* DOCUMENT EXCERPT *
=-=-=

Aiken et al “Physician and Nurse Well-Being and Preferred Interventions to Address Burnout in Hospital Practice Factors Associated With Turnover, Outcomes, and Patient Safety” JAMA Health Forum July 7, 2023;4(7):e231809. doi:10.1001/jamahealthforum.2023.1809
Study: use of telemedicine in primary care: Researchers analyzed telemedicine use by primary care practitioners in MedStar Health, Stanford Health Care, and Intermountain Healthcare systems between March 13, 2020, and December 31, 2021. Findings:
“We found substantial variation in telemedicine provision across physicians…32.5% of physicians in the sample continued to provide relatively high rates of telemedicine amid a general decline in telemedicine use. Previous assessments6 of physician perspectives on telemedicine have found that most intend to continue offering virtual services. However, findings from both our study and a recent survey study3 suggest waning physician use of telemedicine, largely due to the lack of physical examinations. Although our findings may not generalize to other health care systems or specialties outside of primary care, our study highlights a nontrivial share of physicians who do not reflect this decreasing pattern and instead exhibit persistently high rates of telemedicine use, suggesting generous telemedicine provision may be a differentiator for these physicians.”
Apathy et al “Variations in Physician Telemedicine Provision ”JAMA Network Open. July 6, 2023;6(7):e2321955. doi:10.1001/jamanetworkopen.2023.21955
Study: HRSNs high in MA population: Researchers examined the prevalence of Health Related Social Needs (HRSNs) in 2019 among 61,779 enrollees in a large, national MA plan. Findings:
“HRSN burden was unequally distributed across multiple beneficiary characteristics, notably with beneficiaries younger than age 65 more likely than those ages sixty-five and older to report having an HRSN. We also found that some HRSNs were more strongly associated with hospitalizations, emergency department visits, and physician visits than others. These findings suggest the importance of considering the HRSNs of dual- and non-dual-eligible beneficiaries, as well as those of beneficiaries of all ages, when exploring how to address HRSNs in the MA population.”

=-=-=

* WORK TASK *
Continue the roundup of health care study findings from where it stops.

=-=-=

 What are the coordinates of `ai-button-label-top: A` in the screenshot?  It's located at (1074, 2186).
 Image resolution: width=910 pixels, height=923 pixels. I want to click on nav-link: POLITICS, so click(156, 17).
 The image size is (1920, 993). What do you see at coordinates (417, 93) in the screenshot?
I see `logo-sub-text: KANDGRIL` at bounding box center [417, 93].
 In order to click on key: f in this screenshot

=-=-=

* REPLY *
Peikes et al Burden Of Health-Related Social Needs Among Dual- And Non-Dual-Eligible Medicare Advantage Beneficiaries July 2023https://doi.org/10.1377/hlthaff.2022.01574
Study: psychiatrist networks narrow in MA plans: Researchers studied access to mental health services in Medicare Advantage plans. Findings: “Enrollees are often restricted to providers who participate in a health plan’s network, which may present a barrier to care…. We found that nearly two-thirds of psychiatrist networks in Medicare Advantage were narrow (that is, they contained fewer than 25% of providers in a network’s service area) compared with approximately 40% in Medicaid managed care and Affordable Care Act plan markets. We did not observe similar differences in network breadth for primary care physicians or other physician specialists across markets. Amid efforts to strengthen network adequacy, our findings suggest that psychiatrist networks in Medicare Advantage are particularly narrow, which may disadvantage enrollees as they attempt to obtain mental health services.”
Note: Researchers considered a network narrow if it contained fewer than 25% psychiatrists in a service area. For Medicare Advantage, 64.5% of markets fit that description, compared to 43.1% for managed Medicaid and 39.5% for Affordable Care Act marketplaces.